Приблизительно в это же время Александринский театр готовил новую постановку «Чайки», и для Чехова, который не мог забыть провала пьесы в 1896 году, это был опять повод для размышлений о том, как будет принята его пьеса, каковы требования современной публики к драматургии и т. д. Расхолаживало иногда, по собственному признанию Чехова, и обилие «драмописцев»: «Пьесу не пишу и писать ее не хочется, так как очень уж много теперь драмописцев, и занятие это становится скучноватым, обыденным» (к О. Л. Книппер, 16 марта 1902 г.). После одного из напоминаний Немировича-Данченко Чехов вновь пишет: «Немирович требует пьесы, но я писать ее не стану в этом году, хотя сюжет великолепный, кстати сказать» (к О. Л. Книппер, 29 августа 1902 г.).

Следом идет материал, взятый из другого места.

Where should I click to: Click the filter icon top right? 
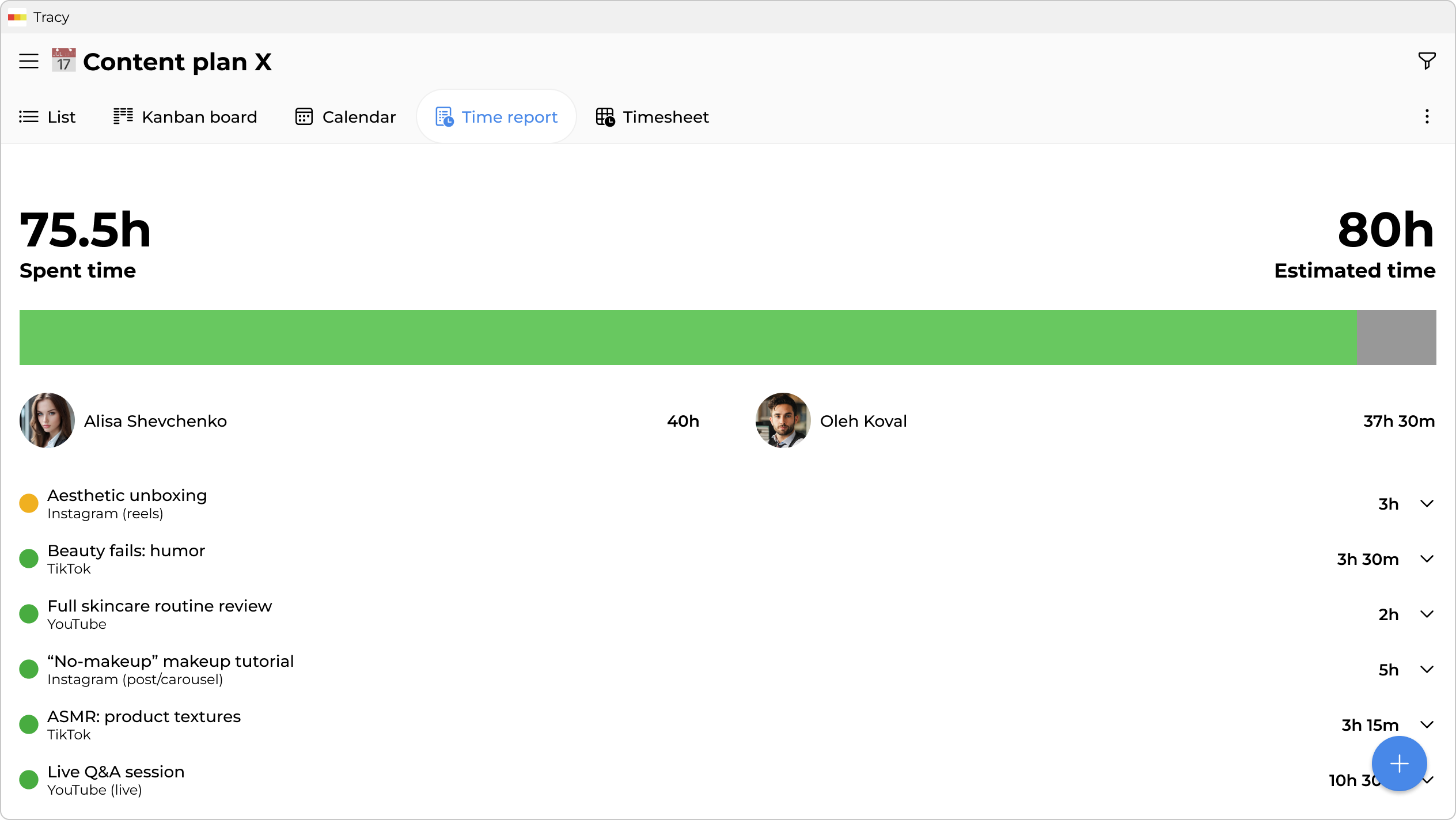(x=1427, y=61)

К 1902 г. относится одно из свидетельств современников, подтверждающее, что этот год в работе над пьесой — над ее общим тоном — был для Чехова критическим. Это свидетельство Е. П. Карпова обнаруживает трудности, которые испытывал Чехов, пытаясь отразить в пьесе общественное настроение начала 1900-х годов: «Нудно выходит… Совсем не то теперь надо…» И говоря о сильном брожении в народе, о том, что Россия «гудит, как улей» («Вот вы посмотрите, что будет года через два-три…» — срок для первой русской революции указан безошибочно!), Чехов заключил беседу с Е. П. Карповым словами: «Вот мне хотелось бы поймать это бодрое настроение… Написать пьесу… Бодрую пьесу… Может быть, и напишу… Очень интересно… Сколько силы, энергии, веры в народе…» (
Истомившиеся по чеховской пьесе режиссеры и актеры осенью 1902 г., переезжая в новое здание в Камергерском переулке, надеялись, что «Вишневый сад» будет гвоздем первого сезона в этом здании (см. письмо О. Л. Книппер от 1 сентября 1902 г. —
Нужда Художественного театра в новом репертуаре была действительно острой, Чехов как автор чувствовал ответственность и мучился тем, что подводит театр.

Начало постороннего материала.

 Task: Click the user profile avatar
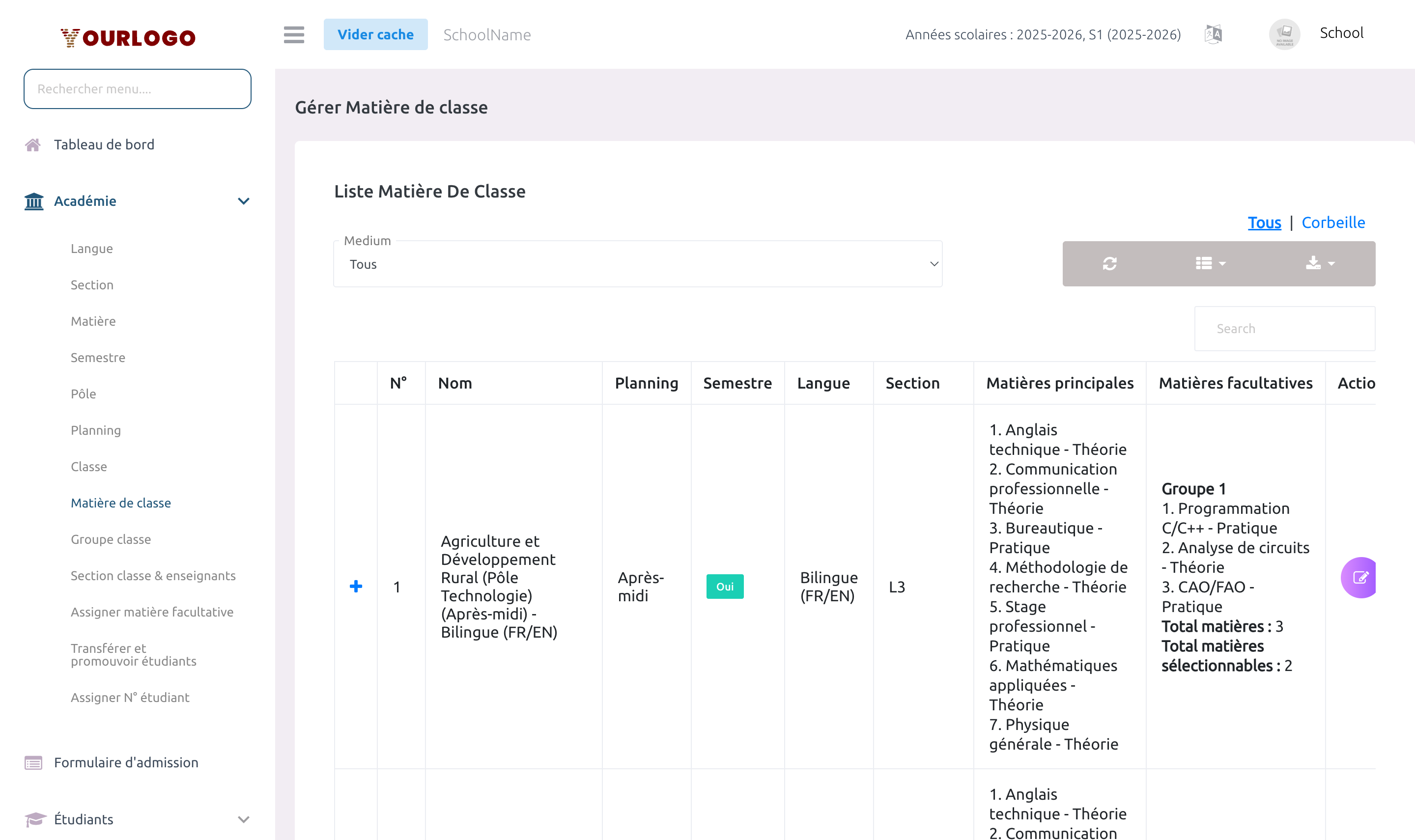[1284, 34]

Самый конец 1902 г. ознаменовался, после очередной вспышки болезни, новым подъемом творческих сил: «Я работал, был в ударе…» (к О. Л. Книппер, 19 декабря 1902 г. — речь идет, очевидно, о «Невесте»). 1903 год начался с обещания К. С. Станиславскому: «Пьесу начну в феврале, так рассчитываю по крайней мере. Приеду в Москву уже с готовой пьесой» (1 января 1903 г.).